これはリンが商用便の機内で説教した最初の事例ではなかった。7月上旬の映像では、サンディエゴで降機を待つ乗客に向けてイエスと天候について語りかけたが、乗客は明らかに無関心だった。今月初めに投稿された別の映像では、リンは乗客がサンディエゴで降機を待つ間、わずか1分強にわたり天候、イエス、罪、地獆、贖罪、天国についての説教を行った。この時も他の乗客が関心を示す様子はなかった。「逃げ場のない聴衆が大好きなの」と、リンはその映像の説明文に書き込んだ。
商用機内での説教を特段に禁止する規定はない。しかし、連邦航空規則は、シートベルトサインが消灯しない限り、乗客が着席しシートベルトを締めておくことを求めている。連邦航空局は、搭乗中の乗客が乗務員の指示に「常に」従うことを規定している。乗務員の職務を妨げる、または「破壊的行動」とみなされるいかなる行為も連邦法違反となる。49 U.S.C. § 46504に基づき、このような違反には罰金、最大20年の禁錮、またはその両方が科される可能性がある。FAAは2021年に同年だけで約6,000件の事案報告を記録した後、無秩序な乗客に対するゼロトレランス方針を採用し、以降最も深刻な数百件をFBIに紹介し、刑事訴追の可能性がある案件として扱っている。
The Postのリンの特集記事で取材を受けたロドニー・ケネディ牧師は、非合意の公衆説教に懸念を示した。「人々が信仰を語ること自体には何の問題もありません」と彼は述べた。「しかし、それには関係性と信頼の度合い、そして許可の度合いが必要だと思います。」彼は、望まない聴衆に宗教的なメッセージを押し付けることが意図とは逆の効果をもたらすことが多いと付け加えた。「最終的にはそれは嫌悪感を与え、人々がキリスト教徒についてすでに持っていた考えを強化してしまうと思います。」
リンのYouTube動画の大半は再生回数1,000回に満たないが、最近の投稿は5,000回近くに達している。
金曜日、リンはその後の空港警察とのやり取りの映像を公開した。「やあ!私を探してたんでしょ!こんにちは。私は指名手配された人です。人々にイエスについて語ったことで指名手配されたの。
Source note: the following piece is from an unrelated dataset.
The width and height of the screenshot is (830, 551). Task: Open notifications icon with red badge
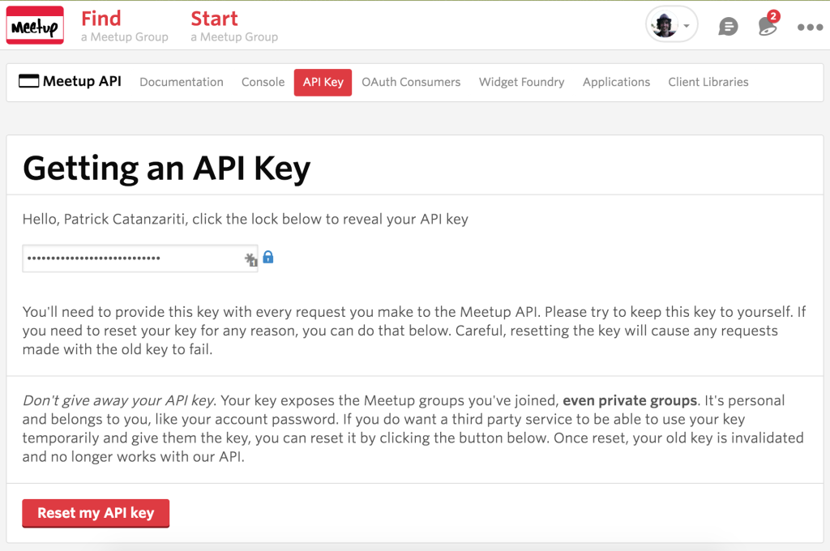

それは犯罪よ。犯罪。あらまあ。分かった。だから、私は福音を説いて、ほら、私はコンテンツクリエイターなんだけど、どこに行っても、サンディエゴにストリート説教とアウトリーチに行く途中で、それで、待っている間に福音を説いたの。『ああ、待ってる。完璧なチャンス』って。ええ」と彼女は述べた。
対応した警察官は、客室乗務員との口論が乗客の搭乗拒否の一般的な原因であると説明し、多くの人が「もっと些細なこと」で機外に連れ出されていると指摘した。リンは警察官の発言に直接は反応せず、代わりに再び聖書の引用を始めた。彼女は警察官に対し、客室乗務員が自分の質問に答えたり関わりを持ったりすることを拒否したと述べ、「人々はこれを見たがっているから」とすべてのやり取りを撮影していると語った。映像の中で警察官は「では、メインターミナルまでご案内しましょう。そうすれば、ええと、状況を整理できますから」と発言するのが聞こえた。